Using various approaches to ML in AWT we can use AI solutions to optimize the foreign language learning process. Moreover, due to the automation and relatively low costs, it can be made individually. AI assistant can work and train linguistic skills with group of people engaging them mainly into human-human interactions as well as it can help to develop competences using human-machine individual approach. ML systems, that we call AI agents, can involve also in a group activities forming mixed teams including many humans and many machines. No matter what the approach is, the goal stays the same - to engage students in learning any foreign language using their interests.

ANNs can take as an input a lot of different kind of data. One of them can be pure texts or images. Although in so called multi-modal approach they can take the picture with sounds and description. As an example could be video clip of a pop song. We have one concise and interdependent stream of data including images (“pure” video formed by frames changing in time), sounds (e.g. musical sound track) as well as texts (lyrics transformed with use of speech to text methods). AI tries to “understand” internal relations between different data and use them for knowledge and skills development. Then it can be able, e.g, to translate or transcript movies and video clips containing sounds and music.

We all know the good and well anchored teaching practices like listening to songs the students like, writing essays, reading books, watching movies or TV news channels, just to name a few. They all need literally a huge amount of work and can be also boring for students when improperly chosen. Moreover, with one teacher in a class we can simply forget about selecting material to suit individual needs and hobbies. However, with great help of AI and modern communication technologies available worldwide and also decreasing computational costs we can reach a whole new level of foreign languages learning.

AI technology allows us also to engage students of different ages with use of widely understood “gamification”. We all know that the more involvement and fun one has while learning, the more effective the learning process is.
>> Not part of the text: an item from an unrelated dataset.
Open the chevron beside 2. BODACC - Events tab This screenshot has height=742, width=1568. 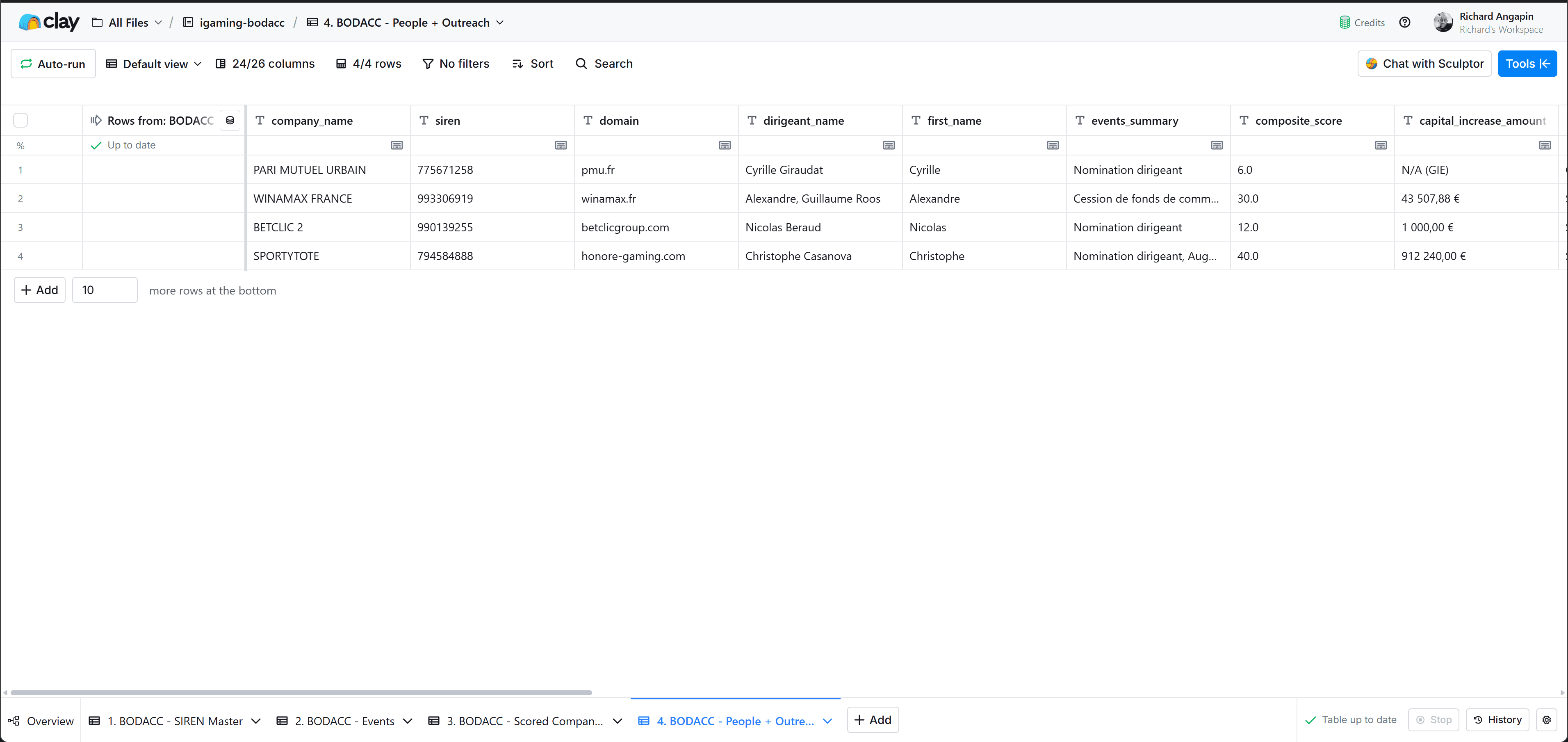click(408, 721)
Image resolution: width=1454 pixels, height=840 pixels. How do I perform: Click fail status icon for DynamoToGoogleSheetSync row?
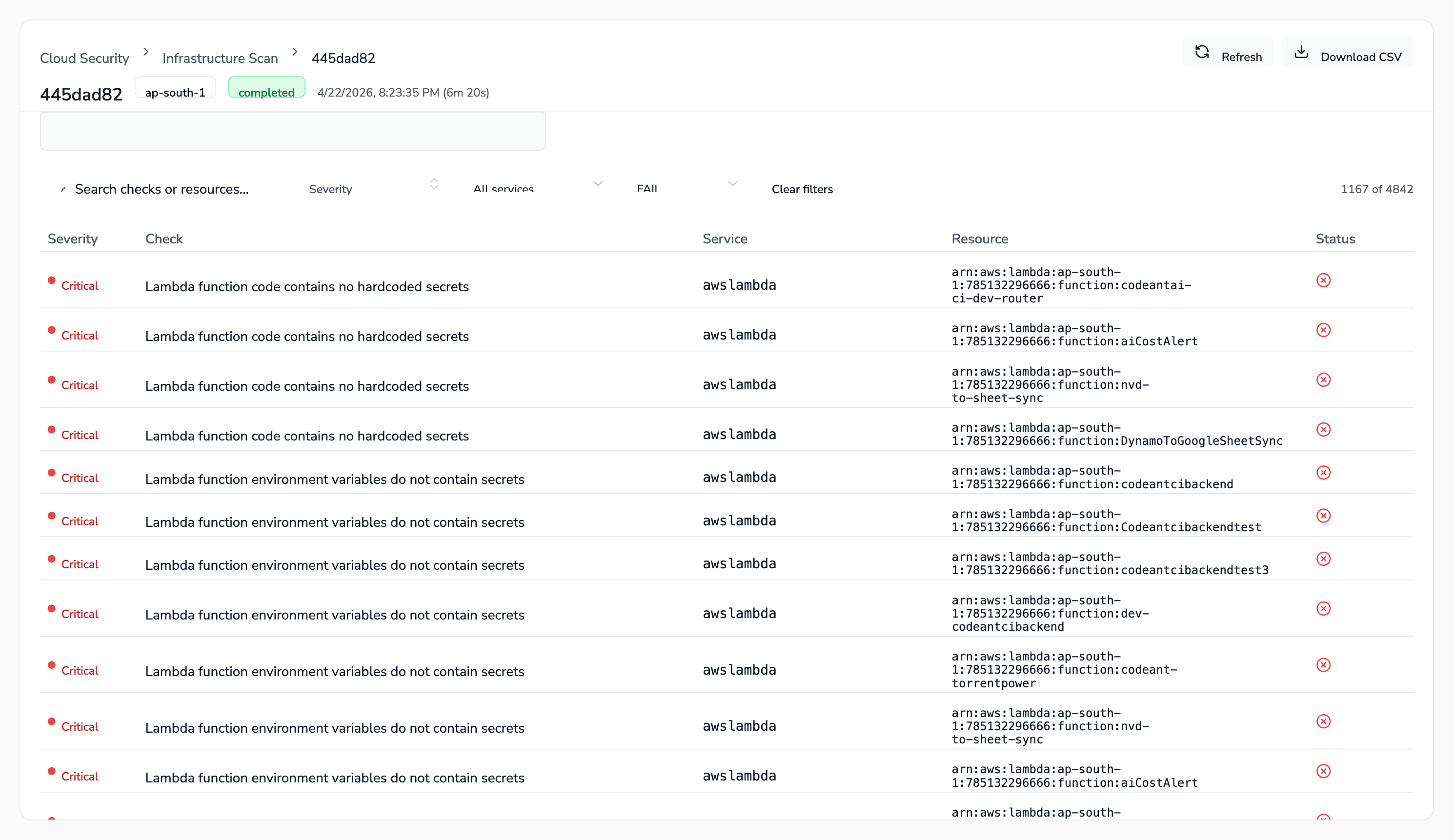pyautogui.click(x=1323, y=429)
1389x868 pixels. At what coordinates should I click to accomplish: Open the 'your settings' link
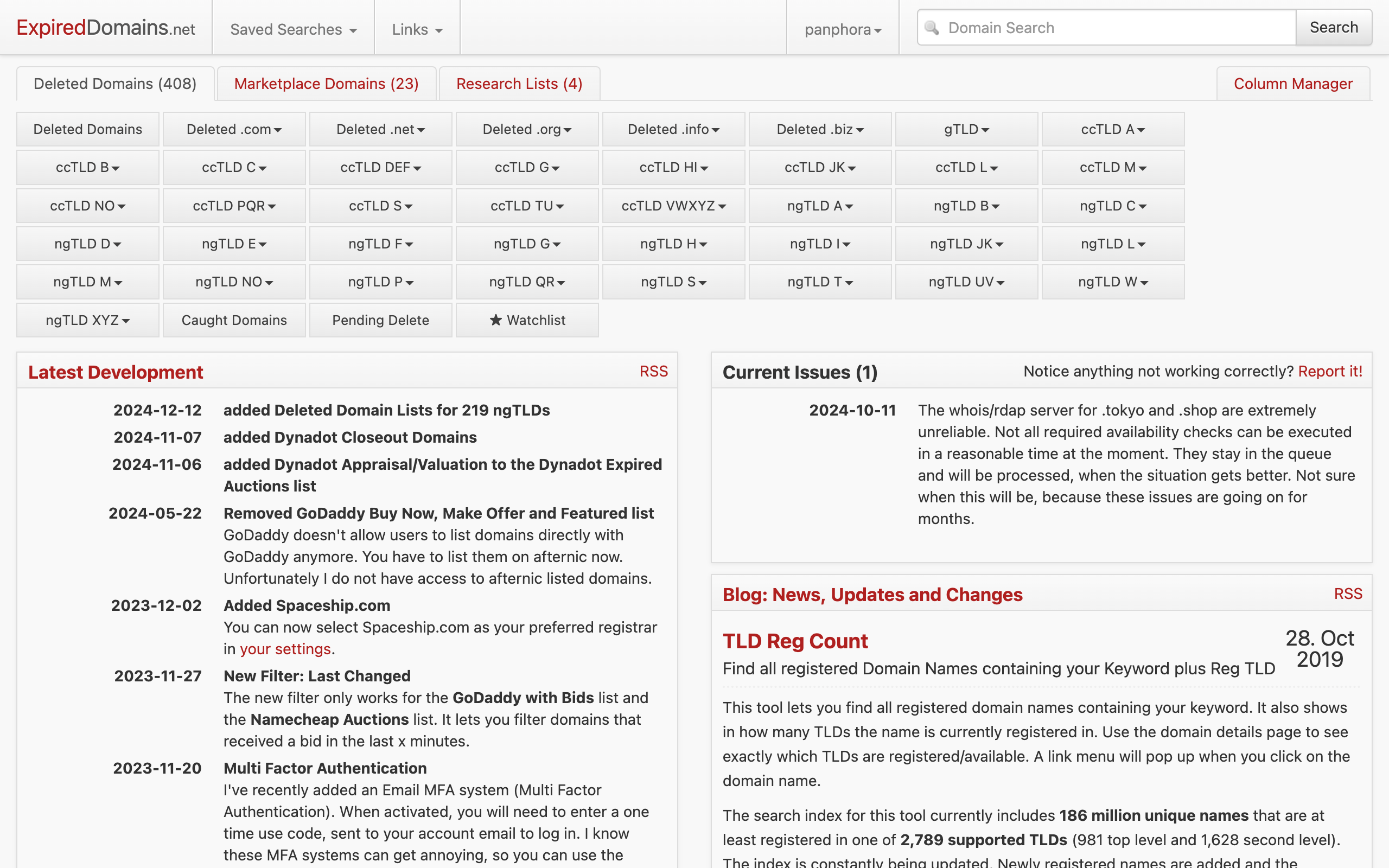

It can be not only achieved, but also remarkably reinforced by AI assistance with gamification of the the learning activities. Through team games and plays focused on student interests and hobbies AI assistant can become a creative, tireless, always emphatic and forgiving as well as cheap and massively replicable Game Master and team leader. And when a student expresses the desire to lead the group or to make a new storytelling, AI will help them to achieve results optimal for the entire learning team.